═════ Textauszug ═════

Grexit-Gefahr: "Sind mit Geldpuffern gut gerüstet"

Carlo Vivaldi, Bank-Austria-Vize und Osteuropa-Chef für UniCredit
Turbulenzen ja, Ansteckung nein: Osteuropa-Chef Carlo Vivaldi sieht keine Gefahr für Balkan und Italien.

KURIER: Sollte Griechenland im Euro gehalten werden – wenn nötig, um jeden Preis?

Carlo Vivaldi: Das muss man auf politischer Ebene diskutieren. Ich will nicht, dass Griechenland ausscheidet, aber Europas Regeln sind zu respektieren. Kein einfacher Moment, aber Europa hat in solchen Situationen immer einen Schritt vorwärts gemacht, zu mehr statt weniger Integration: Die Finanzkrise führte zur Bankenunion, die Eurokrise machte die EZB stark, jetzt erwarte ich einen Schritt in Richtung politische Integration.

Haben die Bank Austria und Unicredit Geld im Feuer?

Wir haben kein direktes Risiko, nur über Kunden, die in Griechenland tätig sind. Und auch das sehr begrenzt. Alle Banken haben ihr Exposure in den letzten zwei Jahren stark zurückgefahren.

Befürchten Sie ein Übergreifen der Krise auf die Nachbarstaaten am Balkan?

Wir sind in Ländern vertreten, in denen einige griechische Banken stark sind: Bulgarien, Rumänien, Serbien. Dort sehen wir aber keine große Aufregung, außer dass einige Kunden von diesen Instituten zu uns gekommen sind. Die Lage ist ganz anders als für Banken, die in Griechenland vor Ort sind.

Keine Dominoeffekte? Griechenland ist immerhin ein großer Abnehmer für bulgarische oder rumänische Produkte...

Das könnte in der Zukunft ein Thema werden, im Moment ist es das noch nicht. Die finanziellen Folgen sind begrenzt, aber die Volatilität ist sicher erhöht.

Mehr Volatilität heißt was genau?

Dass zum Beispiel die Währungskurse stärker schwanken, die Zinsen variieren, die Börsenkurse stark reagieren.

Wie bereiten Sie sich vor?

Für jede Krise gilt: Die erste Reaktion muss sein, für ausreichende Liquidität zu sorgen. Sie können eine noch so gesunde Bank mit starken Kunden haben – wenn sie nicht mehr flüssig sind, gehen sie schlagartig unter. Also haben wir uns mit komfortablen Geldpuffern gerüstet. In allen unseren Banken.

Wenn Alle auf ihrem Geld sitzen: Trocknet da nicht der Interbankenmarkt, also die Kreditvergabe der Banken untereinander, aus – so wie nach der Lehman-Pleite?

Deshalb steht die EZB bereit, notfalls mit zusätzlicher Liquidität auf europäischer Ebene einzugreifen. Griechenland ist kein so großer Akteur.

═════ Angezeigte Informationen ═════

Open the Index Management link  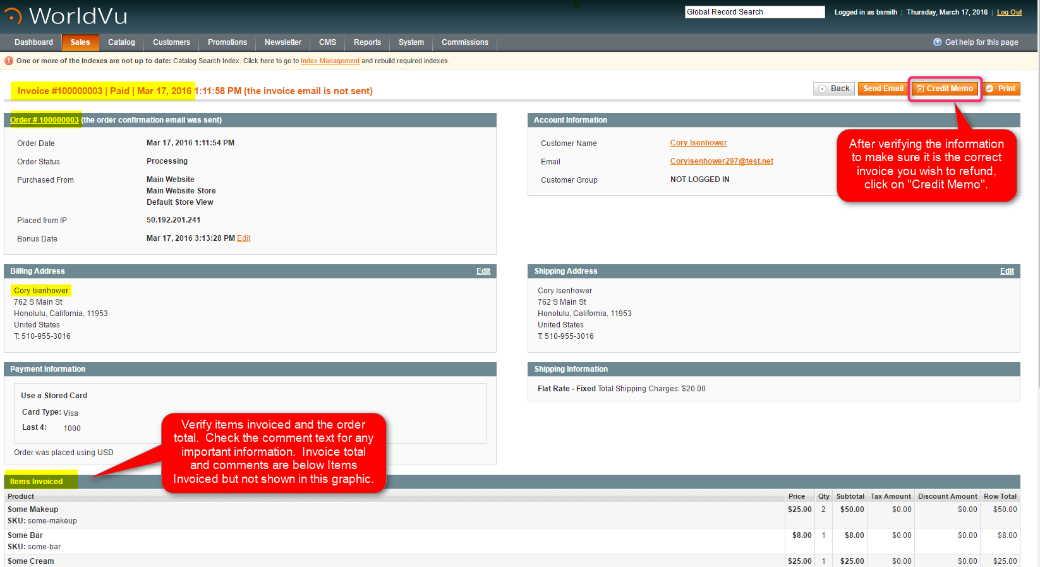click(x=330, y=61)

═════

**Was zu tun ist:** Führe das Interview zur Grexit-Gefahr nach seinem letzten Satz weiter.

**Antwort zur Aufgabe:**
Wie oft checken Sie eigentlich die Börsenkurse?

Nicht untertags, aber am Abend kriege ich eine Verständigung aufs Handy. Im Moment sieht man, wie nervös die Märkte sind.

So wie viele Papiere ist die Unicredit-Aktie deutlich abgestürzt. Warum, wenn die Ansteckungsgefahr gering ist?

Spekulation. In Zeiten erhöhter Volatilität lässt sich kurzfristiges Geld machen.

Sie betonen, dass Zentral- und Osteuropa 2014 drei Viertel zur Bank-Austria-Performance beiträgt. Liegt das nicht eher an der Schwäche in Österreich?

Das ist nicht erst 2014, sondern seit vielen Jahren so. Der Beitrag des Osteuropageschäftes war immer positiv und hat schwächere Ergebnisse anderer Regionen aufgefangen. Die Ergebnisse in reifen Märkten sind natürlich schwächer - wegen der tiefen Zinsen und hohen Steuern.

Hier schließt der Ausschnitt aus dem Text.